== MATERIALS PROVIDED ==

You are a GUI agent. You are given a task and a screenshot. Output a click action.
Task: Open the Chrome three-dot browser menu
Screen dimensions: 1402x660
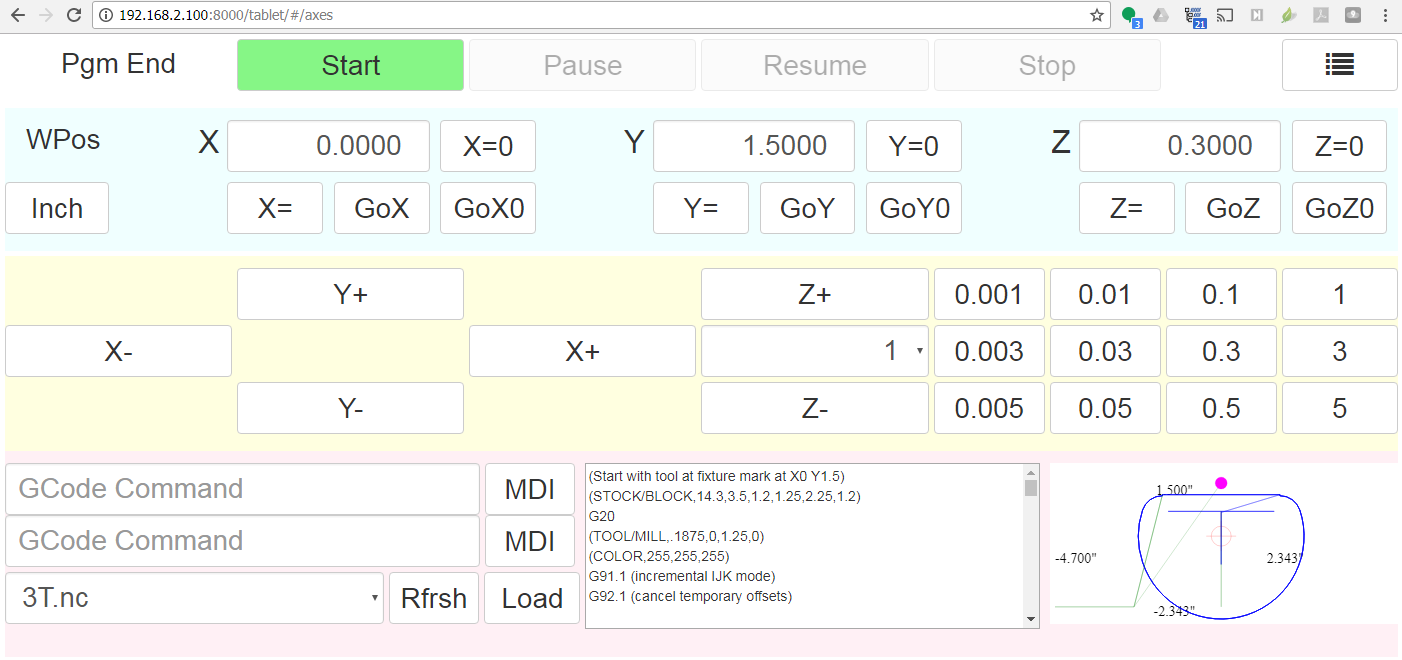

===
== MATERIALS PROVIDED ==

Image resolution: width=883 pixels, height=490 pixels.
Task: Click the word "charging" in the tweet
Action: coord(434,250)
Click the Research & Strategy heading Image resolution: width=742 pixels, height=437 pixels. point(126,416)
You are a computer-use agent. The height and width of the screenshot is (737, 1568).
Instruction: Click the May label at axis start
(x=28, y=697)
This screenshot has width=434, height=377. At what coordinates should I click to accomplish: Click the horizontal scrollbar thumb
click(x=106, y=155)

===
== MATERIALS PROVIDED ==

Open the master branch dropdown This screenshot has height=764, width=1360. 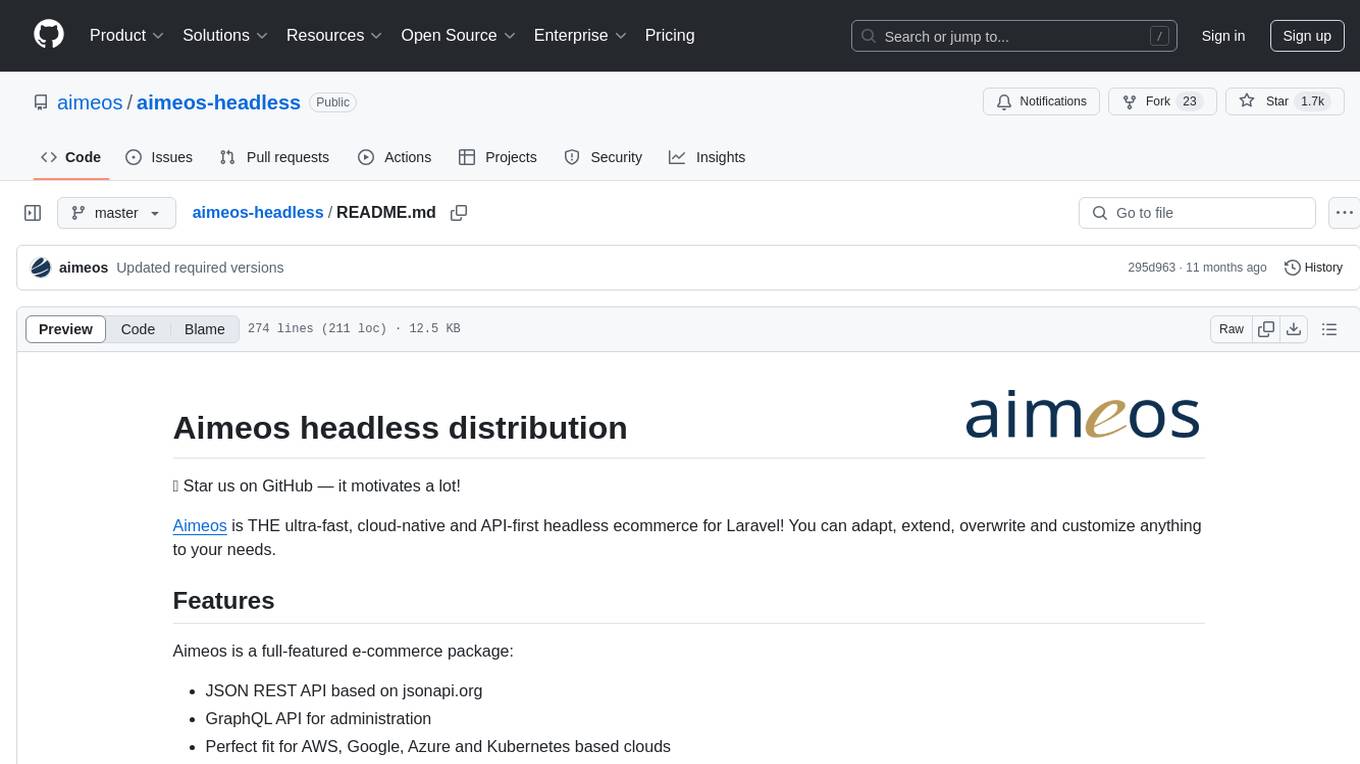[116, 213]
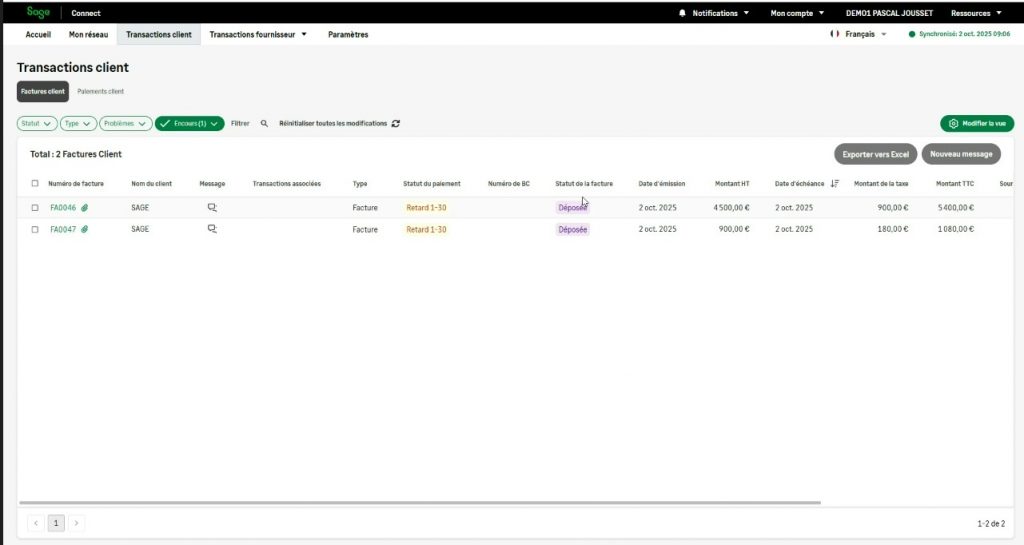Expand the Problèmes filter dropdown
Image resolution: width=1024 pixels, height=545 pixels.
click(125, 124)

===

Above are the lines; repeat exactly the ones from the line containing "You are a GUI" down to the line containing "Screen dimensions: 1402x660", both inclusive.

* RESULT OF THIS TASK *
You are a GUI agent. You are given a task and a screenshot. Output a click action.
Task: Open the Chrome three-dot browser menu
Screen dimensions: 1402x660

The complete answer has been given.